Hop Tub Time Machine is an experiment designed to recreate a range of historic and traditional beer recipes. Using our pilot brewkit, more affectionally known as Craft Beer Kitchen, we have been able to create an array of different brews. Even the Cloisters gang came down to Stewart Brewing HQ and brewed their own beer!

The beauty of the Craft Beer Kitchen is that we now have no limits on what beers we can trial and produce. With that in mind, have a gander at some of our beer ideas!

Ninkasi (3500BC) Brewed by Cloisters Bar

Ninkasi was the Sumerian Goddess of beer. “The hymn to ninkasi” is a song that tells the story of how the sumerian’s brewed their beer.
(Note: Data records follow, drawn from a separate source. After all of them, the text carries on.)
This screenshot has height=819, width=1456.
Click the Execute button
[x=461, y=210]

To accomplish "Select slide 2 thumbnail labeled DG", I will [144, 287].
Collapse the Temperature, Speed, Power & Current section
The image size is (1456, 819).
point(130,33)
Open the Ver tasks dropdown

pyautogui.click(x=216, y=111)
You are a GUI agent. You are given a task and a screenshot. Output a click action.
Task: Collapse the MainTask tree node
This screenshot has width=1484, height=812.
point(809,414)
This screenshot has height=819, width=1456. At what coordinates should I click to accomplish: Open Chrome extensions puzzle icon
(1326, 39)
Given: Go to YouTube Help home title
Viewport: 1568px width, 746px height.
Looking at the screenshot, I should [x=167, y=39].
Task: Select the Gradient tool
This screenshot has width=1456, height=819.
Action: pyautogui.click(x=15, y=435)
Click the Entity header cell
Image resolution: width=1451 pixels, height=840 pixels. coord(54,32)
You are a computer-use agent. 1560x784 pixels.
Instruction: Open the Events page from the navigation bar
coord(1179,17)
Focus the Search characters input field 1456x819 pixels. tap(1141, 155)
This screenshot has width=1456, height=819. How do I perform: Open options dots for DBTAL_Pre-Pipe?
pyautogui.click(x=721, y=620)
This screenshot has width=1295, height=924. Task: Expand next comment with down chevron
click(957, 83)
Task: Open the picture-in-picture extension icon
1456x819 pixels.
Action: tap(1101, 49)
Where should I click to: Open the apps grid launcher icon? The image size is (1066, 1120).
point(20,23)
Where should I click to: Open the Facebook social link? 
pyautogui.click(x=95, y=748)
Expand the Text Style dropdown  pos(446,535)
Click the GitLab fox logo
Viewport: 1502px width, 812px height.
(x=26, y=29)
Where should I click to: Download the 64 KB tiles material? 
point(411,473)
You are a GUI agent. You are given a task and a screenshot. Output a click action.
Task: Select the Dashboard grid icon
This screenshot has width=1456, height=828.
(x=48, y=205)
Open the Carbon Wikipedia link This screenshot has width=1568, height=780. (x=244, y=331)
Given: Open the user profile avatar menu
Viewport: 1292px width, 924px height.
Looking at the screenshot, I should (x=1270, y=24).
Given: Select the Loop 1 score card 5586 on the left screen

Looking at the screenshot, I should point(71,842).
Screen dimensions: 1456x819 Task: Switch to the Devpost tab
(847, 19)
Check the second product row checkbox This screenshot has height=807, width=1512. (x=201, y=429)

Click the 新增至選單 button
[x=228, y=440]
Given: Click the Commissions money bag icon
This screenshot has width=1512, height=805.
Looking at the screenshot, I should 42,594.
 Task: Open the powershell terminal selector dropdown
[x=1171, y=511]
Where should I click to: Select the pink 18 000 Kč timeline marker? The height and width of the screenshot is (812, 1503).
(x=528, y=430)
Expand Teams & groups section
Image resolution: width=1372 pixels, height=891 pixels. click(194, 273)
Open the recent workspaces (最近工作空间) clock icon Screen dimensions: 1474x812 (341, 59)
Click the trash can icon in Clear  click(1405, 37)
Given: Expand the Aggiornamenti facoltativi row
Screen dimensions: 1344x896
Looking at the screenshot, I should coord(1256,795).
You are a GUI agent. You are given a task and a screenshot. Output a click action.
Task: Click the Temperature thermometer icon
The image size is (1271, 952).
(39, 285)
They used bappir – a twice baked beer bread, honey and dates to create a fermented beverage. One line stands out from the hymn – “Ninkasi, you are the one who handles the dough with a big shovel, mixing in a pit, the bappir, date & honey”.Ninkasi

BrÜtos (350 BC)

BrÜtos is the Thracian name for beer. They typically used a mixture of rye, oats, wheat & barley to create their brews. Hops were yet to be discovered therefore they had to use the herbs they had in south-eastern Europe to flavour their beer.

Brutos
Bavaria (822 AD)

822 AD is the first marked appearance of hops. The Germans are accredited to their discovery for use in beer. Centuries later in 1559 they would become a legal requirement in German beer as part of the Reinheitsgebot purity law. “Bavaria” is typical of the beers being brewed In German monasteries at this time and is still brewed today for Oktoberfest.

Bavaria

Medieval (1000 AD)

Although in continental Europe hops were being used in beer by 1000 AD they had not made it to the UK yet. British brewers (mostly monks) relied on the local herbs to achieve similar effects. Bog myrtle was a common choice for adding bitterness and lemon balm &elderberries were fragrant enough to addsome pleasant flavours and aromas.

Medieval

Framboise (1428 AD)

Belgium has an illustrious brewing history; perhaps their most unique style is Lambic which is a spontaneously fermented beer style that allows the wild yeast and bacteria to take hold of the beer and sour it. Duke Jean IV of Brabant has been attributed to its creation in 1428. This version with added fruit was developed to make the beer sparkling and more refreshing.

Framboise

Wee Heavy (1880 AD)

This quintessentially Scottish beer was the big hitter of the “shilling system” for categorising beers. Created in 1880 the “shilling system” was developed due to new legislation surrounding beer duty. Known also as 90/- it was the most alcoholic and therefore most expensive beer style. The name “wee heavy” came from the fact that the beer was traditionally sold in 3rd of a pint nips and was a heavy beer… Hence – “wee heavy”.

Wee Heavy

Revelations (2014 AD)

Modern day brewing is currently experiencing a renaissance period. Breweries in the USA have been at the forefront of this and have developed their own distinct brewing style based on historic recipes. This American pale ale is an example of how the traditional lightly hopped & malty English style has evolved into a dry, light, crisp and hop forward beer.